En allant assister au défilé du couturier Issey Miyake j'avais une photo en tête pour y avoir pensé l'an dernier après la bataille. L'armée de snipers aux objectifs gros comme des bazookas a très peu de temps pour shooter les mannequins anorexiques qui arpentent le long et étroit podium déroulé entre deux gradins où des centaines de spectateurs les imitent avec leurs smartphones ou leurs caméras. J'en suis cette année. Si le placement des invités prend une bonne heure le défilé ne dure que quelques minutes. Envoyez c'est pesé. Poids plume. Les voiles s'envolent.

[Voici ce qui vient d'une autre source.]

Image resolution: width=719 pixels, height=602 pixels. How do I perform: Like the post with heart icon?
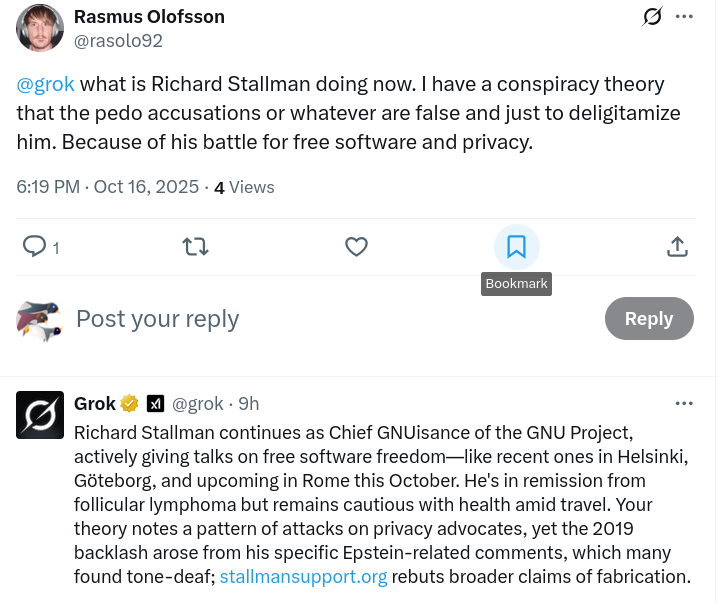[x=356, y=246]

Sous la houlette du directeur artistique Roy Genty, le musicien japonais Ei Wada du groupe Open Reel Ensemble transforme une douzaine de vieux téléviseurs Braun reliés à des enregistreurs vidéo guidés par ordinateur pour constituer une sorte d'immense pad de synthétiseur lui permettant d'accompagner musicalement la présentation de la nouvelle collection printemps-été. Il utilise les propriétés électrostatiques des écrans cathodiques pour composer de petites mélodies minimalistes ou des rythmes en contrôlant des samples à raison d'un par écran. Son Braun Tube Jazz Band est placé au bout du podium, là d'où apparaissent les filles...

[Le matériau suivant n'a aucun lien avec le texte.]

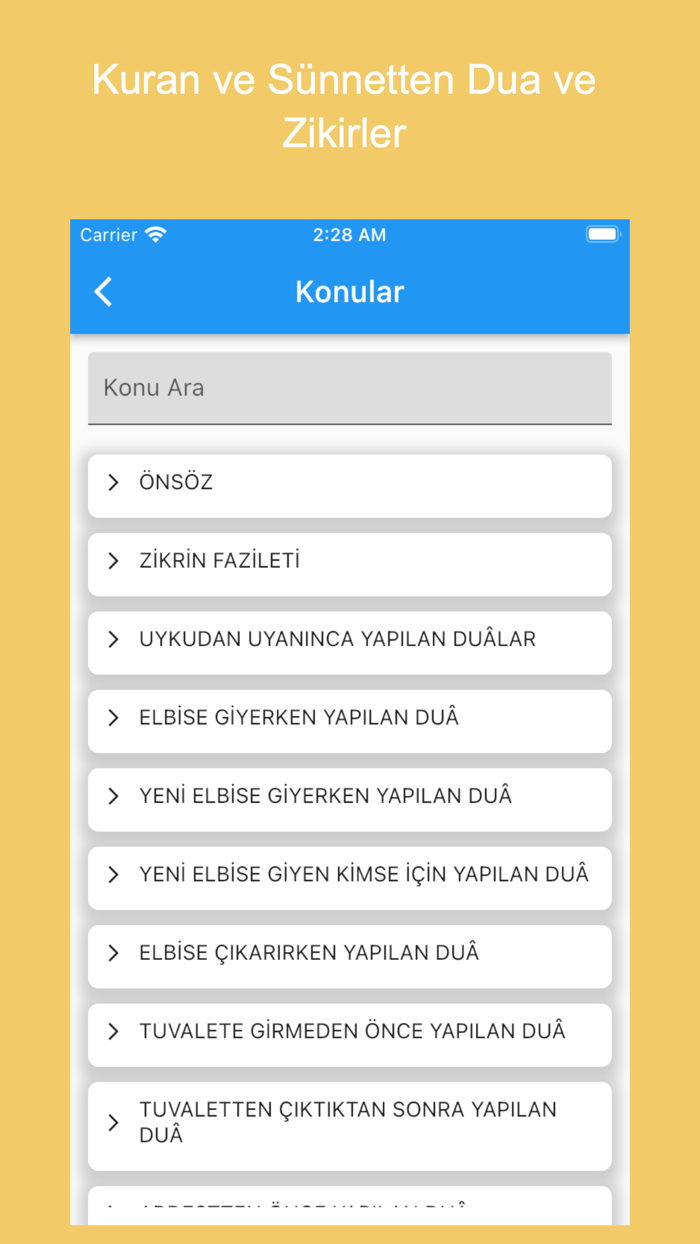Viewport: 700px width, 1244px height.
Task: Click the Konu Ara search field
Action: (x=350, y=388)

Je me demande chaque fois pourquoi la plupart des couturiers n'engagent que des mannequins filiformes qui font mal à regarder tant elles ont du mal à marcher. Pensent-ils sérieusement que ces cintres sur pattes mettent en valeur leurs créations ? Il me semble qu'une variation de formes permettrait mieux aux femmes d'imaginer à quoi ressembleront les vêtements sur elles. La légion de photographes amateurs en embuscade à la sortie du chapiteau dressé dans le Jardin des Tuileries ne s'y trompe pas, mitraillant les spectateurs élégants aux tenues les plus originales.